* Task instructions *
The records below are to be retyped in full. Keep every word.
(Source data begins)
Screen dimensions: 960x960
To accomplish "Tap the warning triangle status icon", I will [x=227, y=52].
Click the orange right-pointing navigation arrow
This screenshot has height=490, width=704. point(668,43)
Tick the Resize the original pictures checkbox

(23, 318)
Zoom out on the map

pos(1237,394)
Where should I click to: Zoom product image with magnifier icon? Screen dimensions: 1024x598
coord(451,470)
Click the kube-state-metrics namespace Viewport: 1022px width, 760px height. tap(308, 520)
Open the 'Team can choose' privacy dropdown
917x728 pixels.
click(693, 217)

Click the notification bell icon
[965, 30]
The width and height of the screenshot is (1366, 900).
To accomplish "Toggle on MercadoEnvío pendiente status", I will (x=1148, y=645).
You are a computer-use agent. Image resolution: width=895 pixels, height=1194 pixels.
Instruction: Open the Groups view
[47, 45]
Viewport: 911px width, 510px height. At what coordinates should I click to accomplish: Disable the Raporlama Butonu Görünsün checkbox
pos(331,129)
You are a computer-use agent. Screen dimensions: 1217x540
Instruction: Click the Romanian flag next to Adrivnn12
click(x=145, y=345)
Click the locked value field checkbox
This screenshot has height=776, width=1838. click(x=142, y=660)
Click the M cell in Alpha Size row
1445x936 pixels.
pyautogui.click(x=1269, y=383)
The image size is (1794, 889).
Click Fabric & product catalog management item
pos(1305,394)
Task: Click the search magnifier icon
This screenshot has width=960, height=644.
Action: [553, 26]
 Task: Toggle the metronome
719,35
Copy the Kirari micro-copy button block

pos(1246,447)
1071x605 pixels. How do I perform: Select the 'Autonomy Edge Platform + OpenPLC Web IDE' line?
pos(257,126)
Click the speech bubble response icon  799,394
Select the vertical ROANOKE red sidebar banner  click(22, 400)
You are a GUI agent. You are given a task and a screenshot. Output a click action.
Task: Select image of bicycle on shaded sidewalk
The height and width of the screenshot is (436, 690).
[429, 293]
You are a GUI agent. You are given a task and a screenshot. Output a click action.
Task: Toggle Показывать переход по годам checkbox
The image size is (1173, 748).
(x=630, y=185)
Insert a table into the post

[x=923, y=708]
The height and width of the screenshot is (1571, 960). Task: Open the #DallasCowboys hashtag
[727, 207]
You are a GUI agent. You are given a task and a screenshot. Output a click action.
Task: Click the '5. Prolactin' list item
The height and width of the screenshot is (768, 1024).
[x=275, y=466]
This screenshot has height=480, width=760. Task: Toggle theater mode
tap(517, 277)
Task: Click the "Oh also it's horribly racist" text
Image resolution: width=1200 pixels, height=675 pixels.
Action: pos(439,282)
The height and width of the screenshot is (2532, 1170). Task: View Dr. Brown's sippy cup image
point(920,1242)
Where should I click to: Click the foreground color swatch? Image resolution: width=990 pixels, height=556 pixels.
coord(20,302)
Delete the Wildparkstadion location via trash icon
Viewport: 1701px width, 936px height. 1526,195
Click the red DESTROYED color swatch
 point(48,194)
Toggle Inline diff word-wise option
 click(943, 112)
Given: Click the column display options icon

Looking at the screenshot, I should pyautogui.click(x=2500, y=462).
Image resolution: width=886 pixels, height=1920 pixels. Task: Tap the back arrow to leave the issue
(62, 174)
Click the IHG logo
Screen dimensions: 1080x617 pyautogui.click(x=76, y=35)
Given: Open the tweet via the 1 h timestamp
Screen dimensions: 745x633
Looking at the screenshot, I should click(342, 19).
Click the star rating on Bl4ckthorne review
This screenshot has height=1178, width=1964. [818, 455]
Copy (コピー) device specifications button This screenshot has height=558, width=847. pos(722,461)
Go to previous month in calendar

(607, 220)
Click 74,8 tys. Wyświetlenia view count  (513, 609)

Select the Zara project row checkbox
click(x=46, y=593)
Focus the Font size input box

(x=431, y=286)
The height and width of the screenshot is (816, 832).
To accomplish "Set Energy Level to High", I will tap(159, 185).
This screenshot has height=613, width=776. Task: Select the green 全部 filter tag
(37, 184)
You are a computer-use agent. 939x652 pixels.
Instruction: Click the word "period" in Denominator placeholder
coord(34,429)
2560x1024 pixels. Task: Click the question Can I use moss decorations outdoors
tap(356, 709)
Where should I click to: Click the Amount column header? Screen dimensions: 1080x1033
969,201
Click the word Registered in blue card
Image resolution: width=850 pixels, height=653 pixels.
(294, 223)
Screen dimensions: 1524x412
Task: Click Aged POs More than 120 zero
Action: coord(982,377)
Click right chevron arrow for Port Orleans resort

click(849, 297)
(Source data ends)
* Solution to this task *
Screen dimensions: 960x960
To accomplish "Tap the warning triangle status icon", I will [x=227, y=52].
Click the orange right-pointing navigation arrow
This screenshot has height=490, width=704. point(668,43)
Tick the Resize the original pictures checkbox

(23, 318)
Zoom out on the map

pos(1237,394)
Where should I click to: Zoom product image with magnifier icon? Screen dimensions: 1024x598
coord(451,470)
Click the kube-state-metrics namespace Viewport: 1022px width, 760px height. tap(308, 520)
Open the 'Team can choose' privacy dropdown
917x728 pixels.
click(693, 217)

Click the notification bell icon
[965, 30]
The width and height of the screenshot is (1366, 900).
To accomplish "Toggle on MercadoEnvío pendiente status", I will (x=1148, y=645).
You are a computer-use agent. Image resolution: width=895 pixels, height=1194 pixels.
Instruction: Open the Groups view
[47, 45]
Viewport: 911px width, 510px height. At what coordinates should I click to accomplish: Disable the Raporlama Butonu Görünsün checkbox
pos(331,129)
You are a computer-use agent. Screen dimensions: 1217x540
Instruction: Click the Romanian flag next to Adrivnn12
click(x=145, y=345)
Click the locked value field checkbox
This screenshot has height=776, width=1838. click(x=142, y=660)
Click the M cell in Alpha Size row
1445x936 pixels.
pyautogui.click(x=1269, y=383)
The image size is (1794, 889).
Click Fabric & product catalog management item
pos(1305,394)
Task: Click the search magnifier icon
This screenshot has width=960, height=644.
Action: [553, 26]
 Task: Toggle the metronome
719,35
Copy the Kirari micro-copy button block

pos(1246,447)
1071x605 pixels. How do I perform: Select the 'Autonomy Edge Platform + OpenPLC Web IDE' line?
pos(257,126)
Click the speech bubble response icon  799,394
Select the vertical ROANOKE red sidebar banner  click(22, 400)
You are a GUI agent. You are given a task and a screenshot. Output a click action.
Task: Select image of bicycle on shaded sidewalk
The height and width of the screenshot is (436, 690).
[429, 293]
You are a GUI agent. You are given a task and a screenshot. Output a click action.
Task: Toggle Показывать переход по годам checkbox
The image size is (1173, 748).
(x=630, y=185)
Insert a table into the post

[x=923, y=708]
The height and width of the screenshot is (1571, 960). Task: Open the #DallasCowboys hashtag
[727, 207]
You are a GUI agent. You are given a task and a screenshot. Output a click action.
Task: Click the '5. Prolactin' list item
The height and width of the screenshot is (768, 1024).
[x=275, y=466]
This screenshot has height=480, width=760. Task: Toggle theater mode
tap(517, 277)
Task: Click the "Oh also it's horribly racist" text
Image resolution: width=1200 pixels, height=675 pixels.
Action: pos(439,282)
The height and width of the screenshot is (2532, 1170). Task: View Dr. Brown's sippy cup image
point(920,1242)
Where should I click to: Click the foreground color swatch? Image resolution: width=990 pixels, height=556 pixels.
coord(20,302)
Delete the Wildparkstadion location via trash icon
Viewport: 1701px width, 936px height. 1526,195
Click the red DESTROYED color swatch
 point(48,194)
Toggle Inline diff word-wise option
 click(943, 112)
Given: Click the column display options icon

Looking at the screenshot, I should pyautogui.click(x=2500, y=462).
Image resolution: width=886 pixels, height=1920 pixels. Task: Tap the back arrow to leave the issue
(62, 174)
Click the IHG logo
Screen dimensions: 1080x617 pyautogui.click(x=76, y=35)
Given: Open the tweet via the 1 h timestamp
Screen dimensions: 745x633
Looking at the screenshot, I should click(342, 19).
Click the star rating on Bl4ckthorne review
This screenshot has height=1178, width=1964. [818, 455]
Copy (コピー) device specifications button This screenshot has height=558, width=847. pos(722,461)
Go to previous month in calendar

(607, 220)
Click 74,8 tys. Wyświetlenia view count  (513, 609)

Select the Zara project row checkbox
click(x=46, y=593)
Focus the Font size input box

(x=431, y=286)
The height and width of the screenshot is (816, 832).
To accomplish "Set Energy Level to High", I will tap(159, 185).
This screenshot has height=613, width=776. Task: Select the green 全部 filter tag
(37, 184)
You are a computer-use agent. 939x652 pixels.
Instruction: Click the word "period" in Denominator placeholder
coord(34,429)
2560x1024 pixels. Task: Click the question Can I use moss decorations outdoors
tap(356, 709)
Where should I click to: Click the Amount column header? Screen dimensions: 1080x1033
969,201
Click the word Registered in blue card
Image resolution: width=850 pixels, height=653 pixels.
(294, 223)
Screen dimensions: 1524x412
Task: Click Aged POs More than 120 zero
Action: coord(982,377)
Click right chevron arrow for Port Orleans resort

click(849, 297)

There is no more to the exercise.